Notre dessin illustre remarquablement la manière élégante de Daniel Dumonstier qui alliait une ligne épurée et une écriture large résolument picturale. Il représente une jeune femme vêtue à la mode du tout début des années 1620 d’une robe décolletée à haute collerette festonnée en dentelle. Un grand nœud orne son corsage. On retrouve une robe tout à fait similaire dans le portrait d’une dame inconnue daté par l’artiste lui-même ce 8. de mars 1620 et conservé au Cabinet des Estampes (Na 24b rés., fol. 33). Les cheveux du modèle sont relevés et recouverts d’un bonnet qui semble un attifet de veuve même s’il ne possède pas de pointe caractéristique descendant sur le front. Par ailleurs, la dame porte peu de bijoux et uniquement les perles, seuls joyaux permises aux veuves. Une cordelette noire plonge sous le bord du décolleté : elle retient une croix ou un médaillon.

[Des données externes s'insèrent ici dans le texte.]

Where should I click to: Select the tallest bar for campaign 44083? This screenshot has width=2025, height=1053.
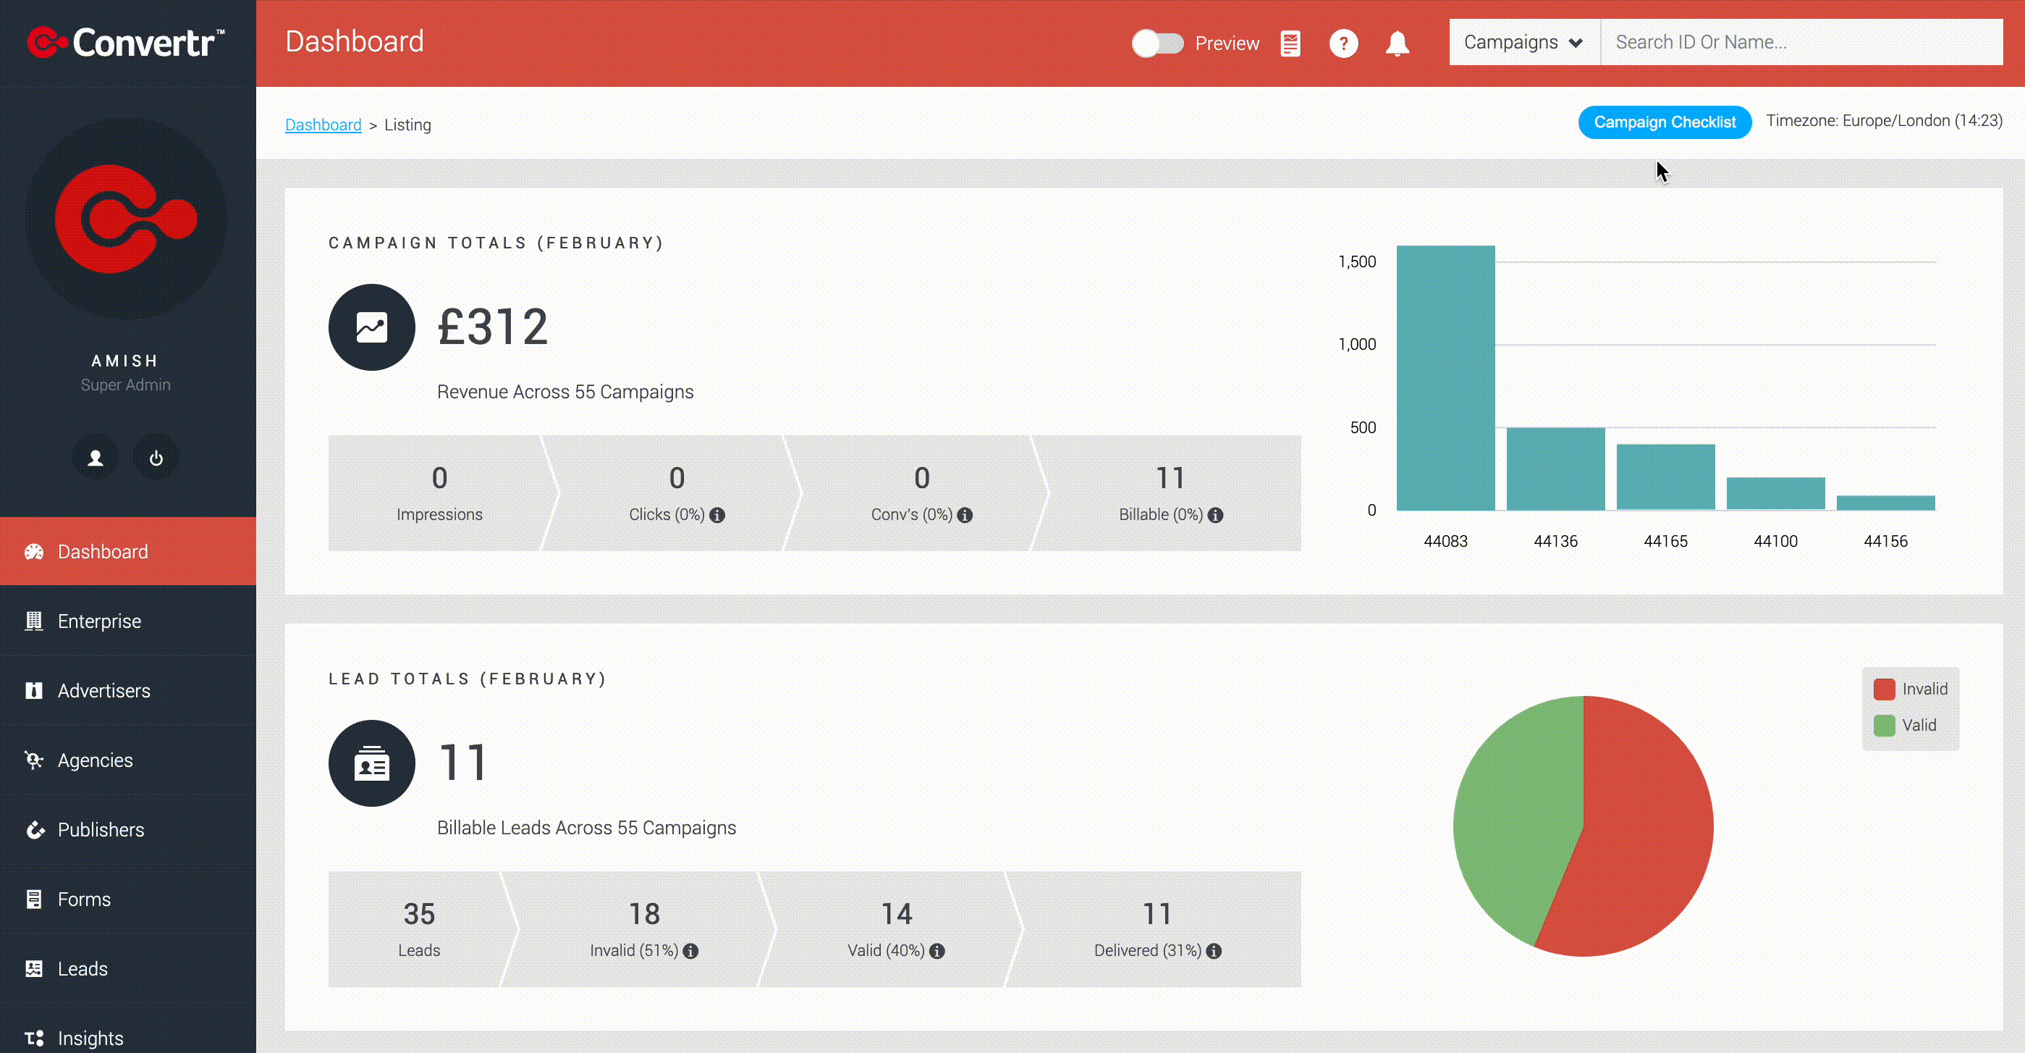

À la même époque, Dumonstier dessina une autre dame inconnue coiffée de façon identique : l’un des trois portraits de profil connus, il permet d’en voir la construction ingénieuse. Cet attifet particulier indiquait très vraisemblablement qu’il s’agissait d’une veuve remariée. Malheureusement, rien ne permet d’identifier le modèle de ce crayon pour attester cette hypothèse. De même, la dame de notre feuille garde son anonymat involontaire puis qu’aucune inscription ne vient renseigner son nom et qu’aucun portrait connu, qu’il soit peint ou gravé, ne montre le même visage. Grâce à sa mise, on peut seulement affirmer qu’elle était d’extraction éminemment noble et appartenait à la plus haute société. Son identité est probablement à rechercher parmi les dames d’honneur de la reine Anne d’Autriche ou les épouses des grands serviteurs de la Couronne.

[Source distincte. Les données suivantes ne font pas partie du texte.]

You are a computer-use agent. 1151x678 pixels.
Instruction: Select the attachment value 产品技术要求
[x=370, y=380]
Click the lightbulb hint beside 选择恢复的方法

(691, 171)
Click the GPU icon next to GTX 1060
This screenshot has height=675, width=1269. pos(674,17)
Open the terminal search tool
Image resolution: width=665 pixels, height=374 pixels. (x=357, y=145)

Avec une douceur et une acuité remarquables, le portraitiste saisit les traits fins de la dame, la profondeur de son regard brun, ainsi que la blancheur de son teint qui laisse transparaître les petites veines bleutées sur la tempe. La sanguine vient délicatement souligner les lèvres carmines, l’orle des paupières et l’oreille, tandis que l’estompe voile la chevelure, adoucit les contours et devient tantôt ombre, tantôt – dans le nœud notamment – véritable couleur.
A.Z.

Bibliographie générale (œuvre inédite)
Daniel LECŒUR, Daniel Dumonstier. 1574-1646, Paris, Arthéna, 2006.